A Maine businessman whose success engendered a remarkable record of philanthropy, of which Bates has been a major beneficiary, Ralph Perry asked the graduates to consider the very notion of success.
Too often, he said, our society takes wealth, accolades and occupation as measures of success — but, he asked, “when we are near the end of life’s journey, will the greatest satisfaction be from the accumulation of wealth and honors, or will it be the memories of our good deeds?”
Perry, a retired president of Maine-based Progressive Distributors and senior vice president of Hannaford Bros. supermarkets, went on to offer some of his own measures of personal success — self-knowledge, habitually treating
others with dignity and respect, having high expectations of oneself and others.
As for the rewards of philanthropy, Perry concluded by sharing excerpts from letters he had received.
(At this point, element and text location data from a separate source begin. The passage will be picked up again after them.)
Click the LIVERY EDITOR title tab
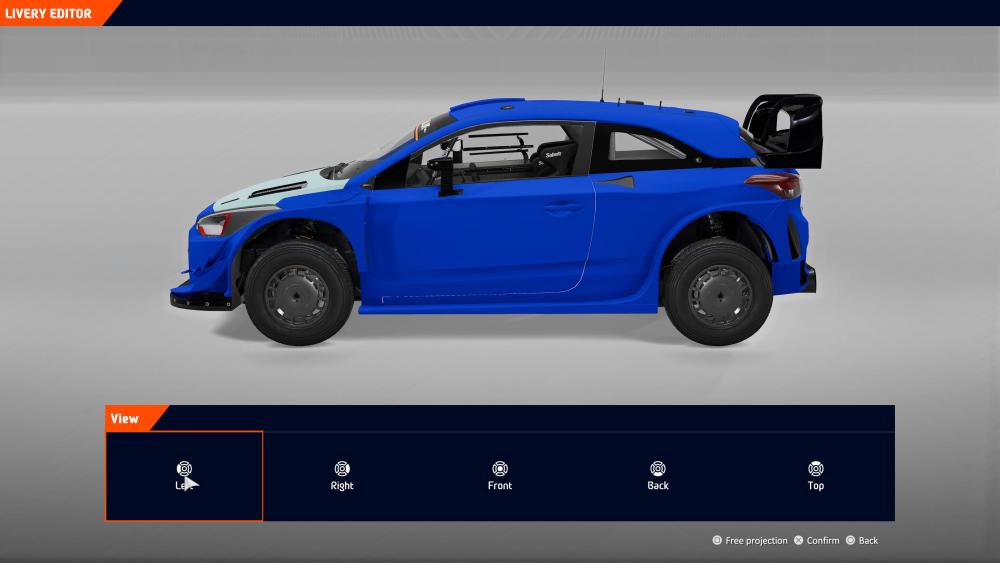The width and height of the screenshot is (1000, 563). click(x=50, y=14)
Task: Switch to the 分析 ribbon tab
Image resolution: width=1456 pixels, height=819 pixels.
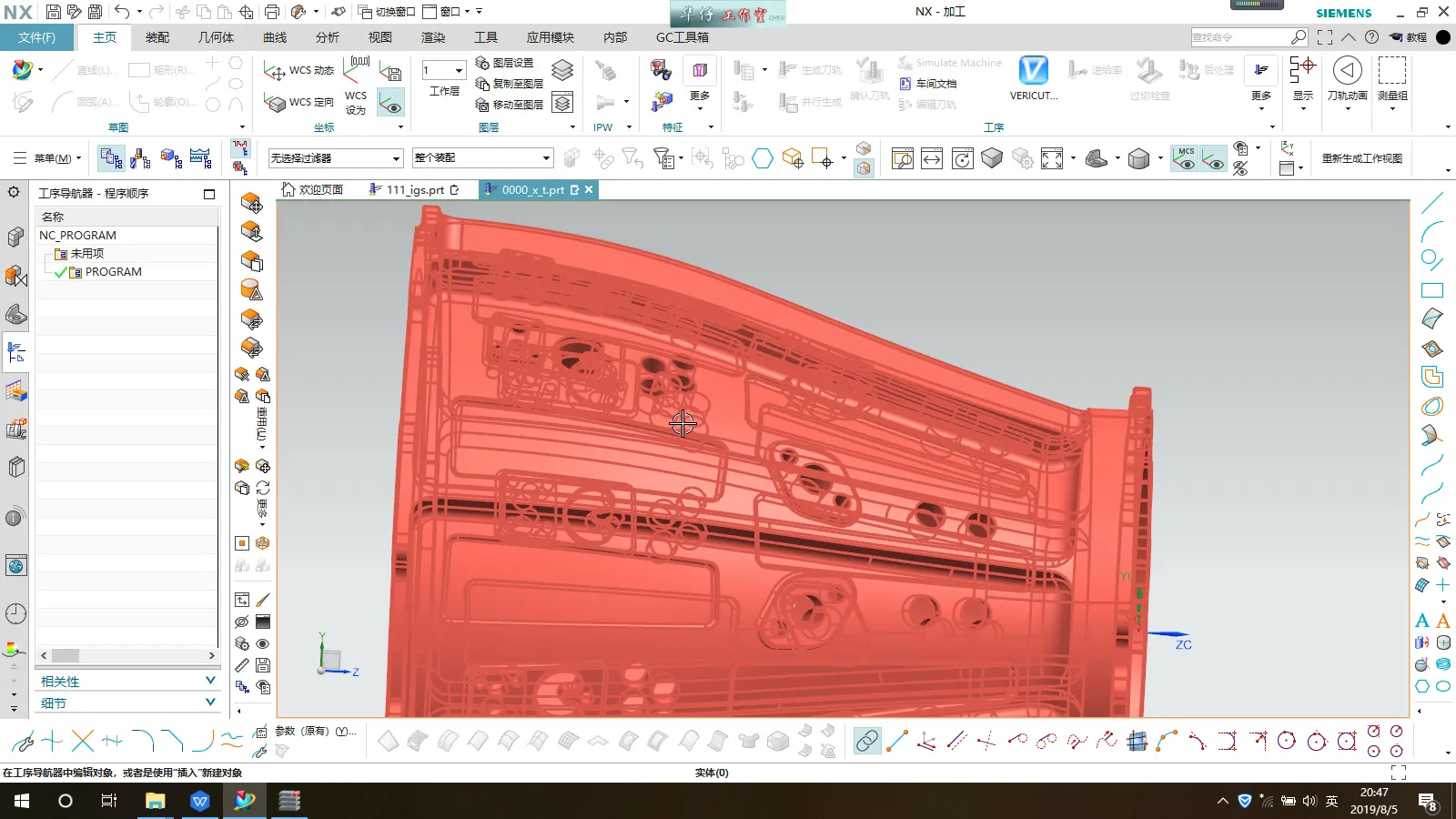Action: [327, 37]
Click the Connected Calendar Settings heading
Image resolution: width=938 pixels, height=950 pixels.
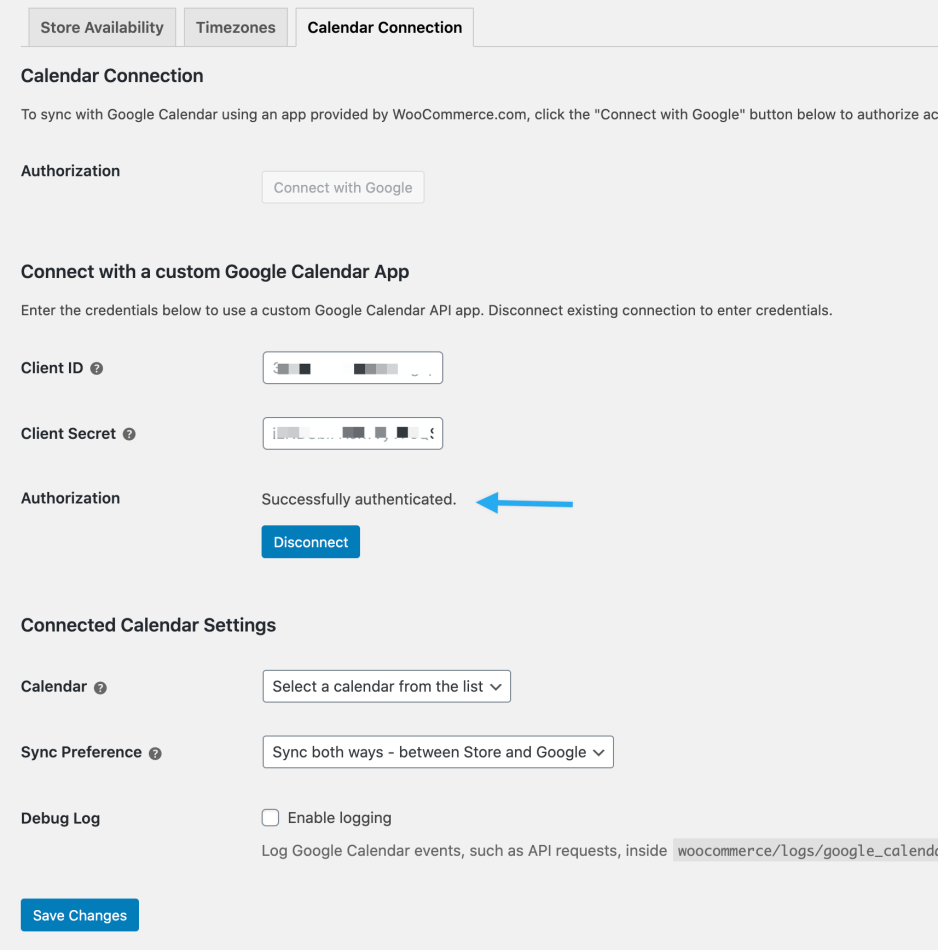coord(148,625)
One came from a student attending Bates on a scholarship he endowed — a scholarship, she wrote, that has “launched [her] into a career at a college I have fallen in love with.”
Franklin prefaced his talk by reaffirming the long, strong relationship between Bates and Morehouse. He said, “Morehouse thanks Bates for our greatest president, and Bates alumnus, Benjamin Elijah Mays,” a member of the Bates Class of 1920 who drew to Morehouse students of the caliber of Martin Luther King Jr.
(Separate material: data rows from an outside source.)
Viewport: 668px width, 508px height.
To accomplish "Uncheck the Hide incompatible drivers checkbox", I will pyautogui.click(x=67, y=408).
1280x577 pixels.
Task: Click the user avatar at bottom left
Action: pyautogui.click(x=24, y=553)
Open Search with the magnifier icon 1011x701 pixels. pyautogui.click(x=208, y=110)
In essence, Franklin called his advice to the graduates “become, beware and be.”
“Become renaissance women and renaissance men, with social conscience and global perspective,” he urged. In a reference to Mahatma Gandhi, he told the graduates to beware of the deadly sins of modern life, such as commerce without morality and pleasure without conscience.
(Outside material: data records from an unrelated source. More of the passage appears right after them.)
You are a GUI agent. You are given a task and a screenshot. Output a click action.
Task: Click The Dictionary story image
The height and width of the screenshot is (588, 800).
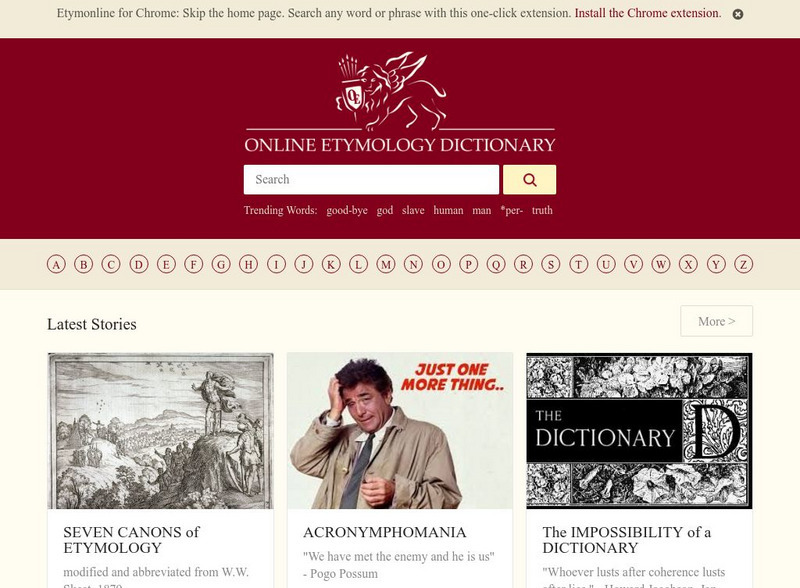click(x=639, y=431)
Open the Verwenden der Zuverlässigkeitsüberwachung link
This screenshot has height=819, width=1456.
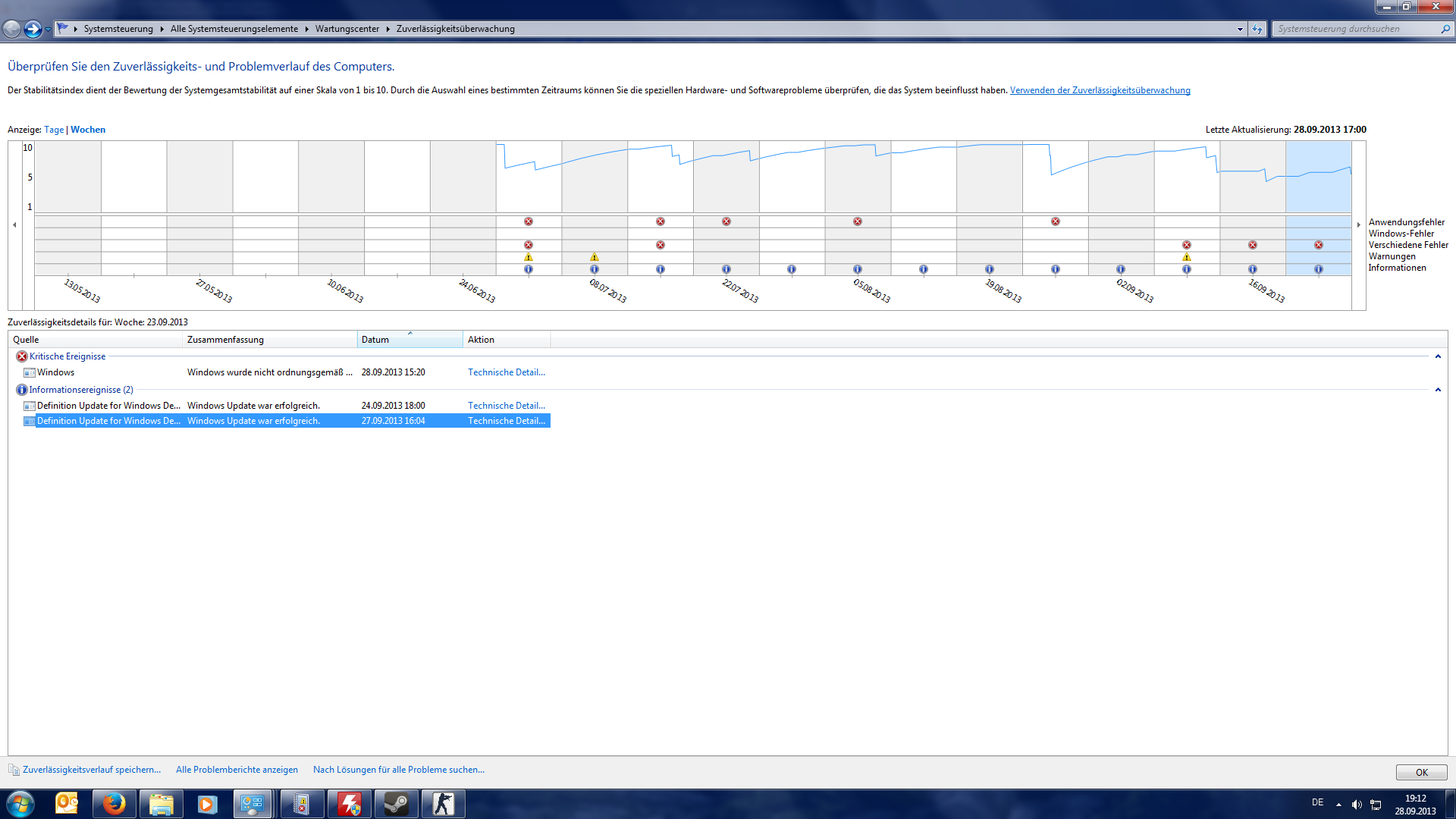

Finally, citing civil rights leader King, he told the graduates to be “transformed non-conformists” — the people who turn their differences with society into a different, and better, society.
Looking back at her own undergraduate conversion experience from an art to a science major, Koehl implored her
listeners not to fear crossing boundaries, in learning and in life. “Problems facing the world today are so complicated that it’s going to take people who can talk across boundaries and work across boundaries to solve them,” she said.
“You’ve learned how to learn here,” she said. “And my challenge to you today is: At the end of every day as you go forward from here, ask yourself, What did I learn today? And if you didn’t perceive enough to learn anything new, then live tomorrow differently.”
Zakaria told the graduates that “you are the change you seek. You are the agents of change in this world.” Pointing to the effective global response to the H1N1 virus, he reminded the gathering that while challenges are easy to predict, it’s much harder to predict “how the collective human response will change history.”
Zakaria was reluctant to suggest career fields to the graduates, he said. But, echoing Perry, “it is likely that human beings will be rewarded for the same qualities that have been rewarded for the past 5,000 years: intelligence, hard work, honesty, a sense of character, loyalty to your family and friends, love and faith,” he said. “Perhaps above all, love and faith.”
Drawing what appeared to be a substantially larger crowd than past years, the ceremony filled the leafy Historic Quad. As the occasional clouds gave way to brilliant sun, bursts of maple seeds glittered down onto the gathering like confetti.
Of the 472 seniors that Bates graduated Sunday, 253 are women and 219 are men. Fifty-five graduates come from
Maine and 26 members of the class come from other countries.
Political science was the most popular major for members of the class of 2009, with 63 graduates. Second place went to psychology, with 57, followed by economics with 56. Thirty-five women and 21 men took double majors, with French and Spanish (tied for first place), economics and history being the most popular second majors.
Seventy-three members of the class of 2009 earned bachelor of science degrees, with the remaining 399 earning bachelor of arts degrees.